A collaboration of American researchers provides the first experimental proof that atmospheric particles can experience a type of phase change that leads to the separation of organic compounds in their composition from the inorganic ones.
The findings could be used to generate more accurate models to predict climate change, as well as a better understanding of how air quality evolves over a polluted city during the day-night cycle, or after a storm. This type of research has never been successfully concluded before.
Scientists at the University of British Columbia (UBC) and the Harvard University
say that atmospheric particles are omnipresent above Earth's surface, and especially above large cities. They increase in amount wherever there are harmful chemicals released in the environment.
The fact that these tiny particles can separate into distinct chemical compositions during their life cycle is a significant discovery, which could also be used to predict air quality conditions well in advance. This would allow people who suffer from asthma to limit their exposure to pollution.
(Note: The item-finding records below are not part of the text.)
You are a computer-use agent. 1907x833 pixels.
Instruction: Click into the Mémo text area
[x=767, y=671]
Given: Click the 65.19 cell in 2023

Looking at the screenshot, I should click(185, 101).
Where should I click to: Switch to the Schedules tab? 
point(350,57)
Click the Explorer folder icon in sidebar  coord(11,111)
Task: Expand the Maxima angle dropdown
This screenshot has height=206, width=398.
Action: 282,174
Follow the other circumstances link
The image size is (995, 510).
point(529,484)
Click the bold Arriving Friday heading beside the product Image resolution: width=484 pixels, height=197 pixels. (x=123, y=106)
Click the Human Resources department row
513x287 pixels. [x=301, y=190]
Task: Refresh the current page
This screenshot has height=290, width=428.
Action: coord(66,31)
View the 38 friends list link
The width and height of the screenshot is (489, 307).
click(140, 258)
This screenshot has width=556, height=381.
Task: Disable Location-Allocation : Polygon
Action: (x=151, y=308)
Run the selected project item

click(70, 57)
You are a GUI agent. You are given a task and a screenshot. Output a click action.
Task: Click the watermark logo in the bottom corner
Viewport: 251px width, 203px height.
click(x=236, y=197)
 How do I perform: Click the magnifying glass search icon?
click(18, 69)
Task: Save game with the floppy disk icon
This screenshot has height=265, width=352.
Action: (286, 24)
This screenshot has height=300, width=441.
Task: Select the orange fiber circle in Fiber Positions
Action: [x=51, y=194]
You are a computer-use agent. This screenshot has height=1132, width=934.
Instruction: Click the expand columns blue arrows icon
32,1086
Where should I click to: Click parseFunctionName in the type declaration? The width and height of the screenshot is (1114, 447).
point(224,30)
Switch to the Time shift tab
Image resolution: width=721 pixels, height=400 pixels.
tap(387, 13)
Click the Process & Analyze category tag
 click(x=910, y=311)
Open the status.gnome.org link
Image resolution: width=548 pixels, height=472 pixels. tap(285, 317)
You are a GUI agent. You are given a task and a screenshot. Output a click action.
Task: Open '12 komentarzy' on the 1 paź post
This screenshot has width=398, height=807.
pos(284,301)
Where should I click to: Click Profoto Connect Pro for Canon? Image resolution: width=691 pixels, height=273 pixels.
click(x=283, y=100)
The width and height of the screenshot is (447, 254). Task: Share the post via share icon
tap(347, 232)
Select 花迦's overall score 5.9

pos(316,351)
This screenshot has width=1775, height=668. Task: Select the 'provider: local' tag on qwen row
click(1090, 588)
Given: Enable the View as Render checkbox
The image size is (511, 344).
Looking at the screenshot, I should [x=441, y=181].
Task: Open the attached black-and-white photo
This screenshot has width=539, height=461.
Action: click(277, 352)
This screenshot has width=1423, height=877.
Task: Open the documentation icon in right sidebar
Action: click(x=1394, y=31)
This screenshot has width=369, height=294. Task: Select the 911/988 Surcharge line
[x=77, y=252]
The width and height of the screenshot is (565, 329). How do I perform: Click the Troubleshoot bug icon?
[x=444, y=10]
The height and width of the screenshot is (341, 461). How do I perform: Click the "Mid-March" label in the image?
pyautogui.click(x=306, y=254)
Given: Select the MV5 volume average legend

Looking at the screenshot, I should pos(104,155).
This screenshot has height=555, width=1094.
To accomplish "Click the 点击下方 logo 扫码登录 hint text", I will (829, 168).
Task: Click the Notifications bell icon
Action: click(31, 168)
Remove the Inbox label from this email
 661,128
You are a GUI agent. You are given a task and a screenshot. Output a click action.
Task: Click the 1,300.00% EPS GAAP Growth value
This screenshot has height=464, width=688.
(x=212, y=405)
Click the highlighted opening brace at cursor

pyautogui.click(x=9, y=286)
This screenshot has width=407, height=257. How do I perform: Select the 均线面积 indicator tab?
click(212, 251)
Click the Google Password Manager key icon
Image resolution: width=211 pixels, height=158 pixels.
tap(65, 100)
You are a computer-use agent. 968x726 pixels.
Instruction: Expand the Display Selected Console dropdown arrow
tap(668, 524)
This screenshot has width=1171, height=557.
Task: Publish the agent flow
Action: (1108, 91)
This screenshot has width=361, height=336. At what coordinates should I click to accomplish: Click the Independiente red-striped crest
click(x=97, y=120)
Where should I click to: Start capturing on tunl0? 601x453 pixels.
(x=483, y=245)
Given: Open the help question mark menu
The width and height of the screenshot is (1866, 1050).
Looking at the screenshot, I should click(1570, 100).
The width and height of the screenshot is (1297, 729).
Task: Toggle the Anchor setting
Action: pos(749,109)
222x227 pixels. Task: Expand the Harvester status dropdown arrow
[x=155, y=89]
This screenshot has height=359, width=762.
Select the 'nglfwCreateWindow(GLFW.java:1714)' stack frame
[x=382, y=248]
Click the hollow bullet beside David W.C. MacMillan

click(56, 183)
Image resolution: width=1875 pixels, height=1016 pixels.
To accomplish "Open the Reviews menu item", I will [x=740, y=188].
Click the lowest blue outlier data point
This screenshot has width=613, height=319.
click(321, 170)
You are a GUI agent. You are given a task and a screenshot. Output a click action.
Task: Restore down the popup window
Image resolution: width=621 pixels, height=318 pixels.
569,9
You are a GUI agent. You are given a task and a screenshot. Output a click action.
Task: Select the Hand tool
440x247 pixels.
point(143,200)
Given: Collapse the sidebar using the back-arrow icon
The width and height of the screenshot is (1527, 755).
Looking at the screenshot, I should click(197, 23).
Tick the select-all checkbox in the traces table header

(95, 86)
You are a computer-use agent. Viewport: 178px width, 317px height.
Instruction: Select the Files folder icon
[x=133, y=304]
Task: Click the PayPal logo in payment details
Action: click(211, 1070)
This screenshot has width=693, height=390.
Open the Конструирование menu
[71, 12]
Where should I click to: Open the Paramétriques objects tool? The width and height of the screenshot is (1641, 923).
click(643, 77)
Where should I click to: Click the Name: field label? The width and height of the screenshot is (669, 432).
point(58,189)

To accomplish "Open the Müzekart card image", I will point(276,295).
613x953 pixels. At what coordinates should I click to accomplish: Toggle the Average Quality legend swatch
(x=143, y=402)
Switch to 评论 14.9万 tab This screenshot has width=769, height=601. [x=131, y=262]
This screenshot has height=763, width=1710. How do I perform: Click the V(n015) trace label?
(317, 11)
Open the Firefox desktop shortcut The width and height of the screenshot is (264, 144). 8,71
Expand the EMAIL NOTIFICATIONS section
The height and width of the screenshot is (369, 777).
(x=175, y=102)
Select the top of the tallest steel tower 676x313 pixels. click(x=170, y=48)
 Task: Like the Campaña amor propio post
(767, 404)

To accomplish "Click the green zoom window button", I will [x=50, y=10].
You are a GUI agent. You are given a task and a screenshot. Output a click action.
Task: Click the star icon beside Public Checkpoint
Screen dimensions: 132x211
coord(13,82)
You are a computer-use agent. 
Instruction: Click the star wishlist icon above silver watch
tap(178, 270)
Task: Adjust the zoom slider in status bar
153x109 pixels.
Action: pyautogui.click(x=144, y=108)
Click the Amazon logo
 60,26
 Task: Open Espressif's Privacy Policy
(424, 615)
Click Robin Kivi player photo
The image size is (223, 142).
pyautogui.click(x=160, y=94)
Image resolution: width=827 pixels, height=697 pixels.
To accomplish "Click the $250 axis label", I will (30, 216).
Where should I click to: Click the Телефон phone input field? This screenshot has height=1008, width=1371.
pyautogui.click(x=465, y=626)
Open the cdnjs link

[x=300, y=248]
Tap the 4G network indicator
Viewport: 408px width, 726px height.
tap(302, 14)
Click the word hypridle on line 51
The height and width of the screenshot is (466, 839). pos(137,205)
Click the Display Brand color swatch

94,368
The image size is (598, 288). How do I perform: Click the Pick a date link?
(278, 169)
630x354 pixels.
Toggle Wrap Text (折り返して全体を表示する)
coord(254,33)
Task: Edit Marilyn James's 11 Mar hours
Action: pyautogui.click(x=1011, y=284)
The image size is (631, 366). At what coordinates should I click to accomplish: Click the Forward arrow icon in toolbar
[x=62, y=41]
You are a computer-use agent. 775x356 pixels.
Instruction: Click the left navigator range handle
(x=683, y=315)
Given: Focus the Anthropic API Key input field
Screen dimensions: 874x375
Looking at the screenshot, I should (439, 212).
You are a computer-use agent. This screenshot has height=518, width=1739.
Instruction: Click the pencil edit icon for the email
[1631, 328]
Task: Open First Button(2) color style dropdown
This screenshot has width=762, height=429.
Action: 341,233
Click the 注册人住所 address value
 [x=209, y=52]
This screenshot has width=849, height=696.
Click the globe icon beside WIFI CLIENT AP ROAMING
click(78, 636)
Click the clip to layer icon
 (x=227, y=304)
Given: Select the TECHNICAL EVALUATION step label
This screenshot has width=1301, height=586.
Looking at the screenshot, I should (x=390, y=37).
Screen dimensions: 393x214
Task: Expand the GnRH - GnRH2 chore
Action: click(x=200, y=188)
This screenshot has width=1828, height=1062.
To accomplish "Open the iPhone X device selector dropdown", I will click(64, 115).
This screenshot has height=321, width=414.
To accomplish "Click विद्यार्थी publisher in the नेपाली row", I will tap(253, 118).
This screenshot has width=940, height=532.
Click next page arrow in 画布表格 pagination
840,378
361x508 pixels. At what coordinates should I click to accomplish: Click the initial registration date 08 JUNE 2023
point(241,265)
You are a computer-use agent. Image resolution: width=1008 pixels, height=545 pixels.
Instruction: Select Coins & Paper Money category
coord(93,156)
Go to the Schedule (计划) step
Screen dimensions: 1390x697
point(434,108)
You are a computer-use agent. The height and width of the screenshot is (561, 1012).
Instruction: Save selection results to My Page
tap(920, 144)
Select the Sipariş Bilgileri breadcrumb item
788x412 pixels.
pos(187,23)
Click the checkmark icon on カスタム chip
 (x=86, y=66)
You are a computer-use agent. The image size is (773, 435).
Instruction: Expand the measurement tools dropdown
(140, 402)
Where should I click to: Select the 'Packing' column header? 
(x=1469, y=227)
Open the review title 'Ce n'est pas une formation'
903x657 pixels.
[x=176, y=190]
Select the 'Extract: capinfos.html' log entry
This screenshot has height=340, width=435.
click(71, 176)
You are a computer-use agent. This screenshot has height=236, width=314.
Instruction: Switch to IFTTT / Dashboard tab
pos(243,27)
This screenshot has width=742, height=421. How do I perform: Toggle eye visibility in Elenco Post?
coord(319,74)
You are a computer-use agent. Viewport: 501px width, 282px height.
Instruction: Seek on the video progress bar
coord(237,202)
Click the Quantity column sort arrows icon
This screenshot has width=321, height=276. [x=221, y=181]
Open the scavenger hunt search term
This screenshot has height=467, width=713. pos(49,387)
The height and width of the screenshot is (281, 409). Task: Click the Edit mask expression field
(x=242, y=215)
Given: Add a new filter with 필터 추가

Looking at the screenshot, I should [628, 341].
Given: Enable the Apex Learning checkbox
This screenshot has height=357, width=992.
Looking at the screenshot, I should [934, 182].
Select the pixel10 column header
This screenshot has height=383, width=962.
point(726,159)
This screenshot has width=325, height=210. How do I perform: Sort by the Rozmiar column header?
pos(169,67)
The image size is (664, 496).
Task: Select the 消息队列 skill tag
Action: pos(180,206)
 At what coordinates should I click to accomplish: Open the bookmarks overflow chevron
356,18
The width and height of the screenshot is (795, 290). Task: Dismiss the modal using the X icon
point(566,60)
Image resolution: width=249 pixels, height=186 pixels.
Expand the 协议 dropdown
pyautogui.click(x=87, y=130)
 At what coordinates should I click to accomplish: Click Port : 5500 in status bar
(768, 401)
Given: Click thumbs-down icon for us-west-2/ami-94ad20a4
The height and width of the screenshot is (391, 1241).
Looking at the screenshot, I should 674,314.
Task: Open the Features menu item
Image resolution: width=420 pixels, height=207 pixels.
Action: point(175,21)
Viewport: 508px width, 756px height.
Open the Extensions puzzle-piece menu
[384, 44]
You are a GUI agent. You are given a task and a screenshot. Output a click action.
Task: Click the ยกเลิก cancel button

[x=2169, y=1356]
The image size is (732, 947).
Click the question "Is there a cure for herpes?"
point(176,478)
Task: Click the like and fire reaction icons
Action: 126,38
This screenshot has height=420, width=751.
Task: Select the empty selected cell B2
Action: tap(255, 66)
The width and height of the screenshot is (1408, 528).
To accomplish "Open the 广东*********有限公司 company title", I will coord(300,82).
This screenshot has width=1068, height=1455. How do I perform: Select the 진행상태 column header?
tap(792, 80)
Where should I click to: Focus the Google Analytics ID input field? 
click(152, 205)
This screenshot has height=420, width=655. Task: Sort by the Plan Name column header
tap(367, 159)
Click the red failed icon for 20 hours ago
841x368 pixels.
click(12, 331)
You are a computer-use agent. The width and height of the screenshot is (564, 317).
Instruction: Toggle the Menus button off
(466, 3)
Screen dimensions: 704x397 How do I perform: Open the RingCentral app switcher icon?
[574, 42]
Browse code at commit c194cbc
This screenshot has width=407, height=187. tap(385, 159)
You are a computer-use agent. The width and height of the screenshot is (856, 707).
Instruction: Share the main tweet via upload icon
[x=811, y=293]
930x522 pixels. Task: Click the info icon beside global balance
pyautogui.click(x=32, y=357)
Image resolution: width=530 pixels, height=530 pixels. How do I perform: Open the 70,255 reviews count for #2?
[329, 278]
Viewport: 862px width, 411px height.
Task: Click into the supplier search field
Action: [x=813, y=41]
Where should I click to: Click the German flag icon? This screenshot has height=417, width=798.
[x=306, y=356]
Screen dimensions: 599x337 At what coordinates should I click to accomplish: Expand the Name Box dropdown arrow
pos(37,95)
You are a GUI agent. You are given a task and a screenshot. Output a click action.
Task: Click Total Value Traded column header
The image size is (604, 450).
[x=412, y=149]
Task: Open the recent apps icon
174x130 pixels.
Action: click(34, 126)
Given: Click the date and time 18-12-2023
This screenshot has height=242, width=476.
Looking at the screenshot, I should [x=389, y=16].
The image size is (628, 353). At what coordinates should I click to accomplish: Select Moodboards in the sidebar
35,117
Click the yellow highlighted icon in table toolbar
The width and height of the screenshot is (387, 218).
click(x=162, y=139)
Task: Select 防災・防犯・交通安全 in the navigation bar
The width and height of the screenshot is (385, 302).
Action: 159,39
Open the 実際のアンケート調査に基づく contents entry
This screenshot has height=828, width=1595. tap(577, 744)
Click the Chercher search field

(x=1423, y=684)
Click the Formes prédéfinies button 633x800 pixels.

“We’ve confirmed experimentally that changes in relative humidity can separate the organic and inorganic material in individual atmospheric particles into distinct liquid phases, much like oil separates from water,” Allan Bertram explains.
The expert, a UBC professor, holds an appointment as the director of the collaborative research and training program on atmospheric aerosols at the university, and was also a co-principal investigator on the new study.
A paper detailing the findings is published in the latest issue of the esteemed journal Proceedings of the National Academy of Sciences (PNAS). One of the key components in urban air quality, the team says, is the reactive chemistry of atmospheric particles, which the new study deciphers in detail.
“Having two liquid phases rather than one can change the rates of chemical reactions on particles, may change the amount of light the particles reflect and absorb, and impact their ability to act as seeds for clouds,” Bertram explains.
A change in the amount of sunlight being reflected back to space could mean the difference between a very warm and a relatively cool day. Temperatures also influence clouds formation, as well as the release of harmful aerosols from heated tarmac and other construction materials.
“We need to understand as much as possible about the chemical composition, physical properties and interactions of atmospheric particles if we’re going to assess how they impact human health, regional weather patterns, and even global climate change,” Bertram concludes.